Task details — Copy every entry exactly.

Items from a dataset
◆ ◆ ◆

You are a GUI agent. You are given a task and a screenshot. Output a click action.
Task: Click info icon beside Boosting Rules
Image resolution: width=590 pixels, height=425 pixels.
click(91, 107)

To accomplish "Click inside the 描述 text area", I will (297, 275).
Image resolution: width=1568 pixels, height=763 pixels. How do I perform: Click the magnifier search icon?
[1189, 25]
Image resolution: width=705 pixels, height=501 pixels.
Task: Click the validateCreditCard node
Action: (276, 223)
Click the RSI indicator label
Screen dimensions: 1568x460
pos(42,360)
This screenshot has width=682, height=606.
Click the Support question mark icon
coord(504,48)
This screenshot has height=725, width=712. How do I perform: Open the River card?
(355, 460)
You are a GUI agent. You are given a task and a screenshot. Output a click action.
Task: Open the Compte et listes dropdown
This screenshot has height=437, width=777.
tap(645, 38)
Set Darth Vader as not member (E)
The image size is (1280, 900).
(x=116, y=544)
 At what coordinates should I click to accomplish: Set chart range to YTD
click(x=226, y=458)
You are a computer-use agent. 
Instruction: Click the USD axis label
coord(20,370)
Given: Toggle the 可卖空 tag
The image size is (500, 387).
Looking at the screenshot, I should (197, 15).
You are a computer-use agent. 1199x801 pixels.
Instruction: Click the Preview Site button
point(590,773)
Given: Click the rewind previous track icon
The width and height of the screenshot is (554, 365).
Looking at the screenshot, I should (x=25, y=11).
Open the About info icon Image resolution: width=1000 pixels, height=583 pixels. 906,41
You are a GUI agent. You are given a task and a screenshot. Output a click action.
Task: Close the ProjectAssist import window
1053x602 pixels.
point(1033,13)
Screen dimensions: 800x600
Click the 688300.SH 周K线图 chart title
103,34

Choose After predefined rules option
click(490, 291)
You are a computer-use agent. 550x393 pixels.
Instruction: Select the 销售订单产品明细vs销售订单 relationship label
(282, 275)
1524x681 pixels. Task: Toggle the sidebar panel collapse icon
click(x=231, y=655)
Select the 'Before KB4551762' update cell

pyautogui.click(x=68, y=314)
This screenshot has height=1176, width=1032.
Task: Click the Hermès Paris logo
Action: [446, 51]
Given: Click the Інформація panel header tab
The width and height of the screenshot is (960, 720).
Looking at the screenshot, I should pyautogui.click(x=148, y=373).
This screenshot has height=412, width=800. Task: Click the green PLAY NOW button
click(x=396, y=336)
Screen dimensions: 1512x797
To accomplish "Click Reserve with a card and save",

◆ ◆ ◆

Output for this task —
You are a GUI agent. You are given a task and a screenshot. Output a click action.
Task: Click info icon beside Boosting Rules
Image resolution: width=590 pixels, height=425 pixels.
click(91, 107)

To accomplish "Click inside the 描述 text area", I will (297, 275).
Image resolution: width=1568 pixels, height=763 pixels. How do I perform: Click the magnifier search icon?
[1189, 25]
Image resolution: width=705 pixels, height=501 pixels.
Task: Click the validateCreditCard node
Action: (276, 223)
Click the RSI indicator label
Screen dimensions: 1568x460
pos(42,360)
This screenshot has width=682, height=606.
Click the Support question mark icon
coord(504,48)
This screenshot has height=725, width=712. How do I perform: Open the River card?
(355, 460)
You are a GUI agent. You are given a task and a screenshot. Output a click action.
Task: Open the Compte et listes dropdown
This screenshot has height=437, width=777.
tap(645, 38)
Set Darth Vader as not member (E)
The image size is (1280, 900).
(x=116, y=544)
 At what coordinates should I click to accomplish: Set chart range to YTD
click(x=226, y=458)
You are a computer-use agent. 
Instruction: Click the USD axis label
coord(20,370)
Given: Toggle the 可卖空 tag
The image size is (500, 387).
Looking at the screenshot, I should (197, 15).
You are a computer-use agent. 1199x801 pixels.
Instruction: Click the Preview Site button
point(590,773)
Given: Click the rewind previous track icon
The width and height of the screenshot is (554, 365).
Looking at the screenshot, I should (x=25, y=11).
Open the About info icon Image resolution: width=1000 pixels, height=583 pixels. 906,41
You are a GUI agent. You are given a task and a screenshot. Output a click action.
Task: Close the ProjectAssist import window
1053x602 pixels.
point(1033,13)
Screen dimensions: 800x600
Click the 688300.SH 周K线图 chart title
103,34

Choose After predefined rules option
click(490, 291)
You are a computer-use agent. 550x393 pixels.
Instruction: Select the 销售订单产品明细vs销售订单 relationship label
(282, 275)
1524x681 pixels. Task: Toggle the sidebar panel collapse icon
click(x=231, y=655)
Select the 'Before KB4551762' update cell

pyautogui.click(x=68, y=314)
This screenshot has height=1176, width=1032.
Task: Click the Hermès Paris logo
Action: [446, 51]
Given: Click the Інформація panel header tab
The width and height of the screenshot is (960, 720).
Looking at the screenshot, I should pyautogui.click(x=148, y=373).
This screenshot has height=412, width=800. Task: Click the green PLAY NOW button
click(x=396, y=336)
Screen dimensions: 1512x797
To accomplish "Click Reserve with a card and save",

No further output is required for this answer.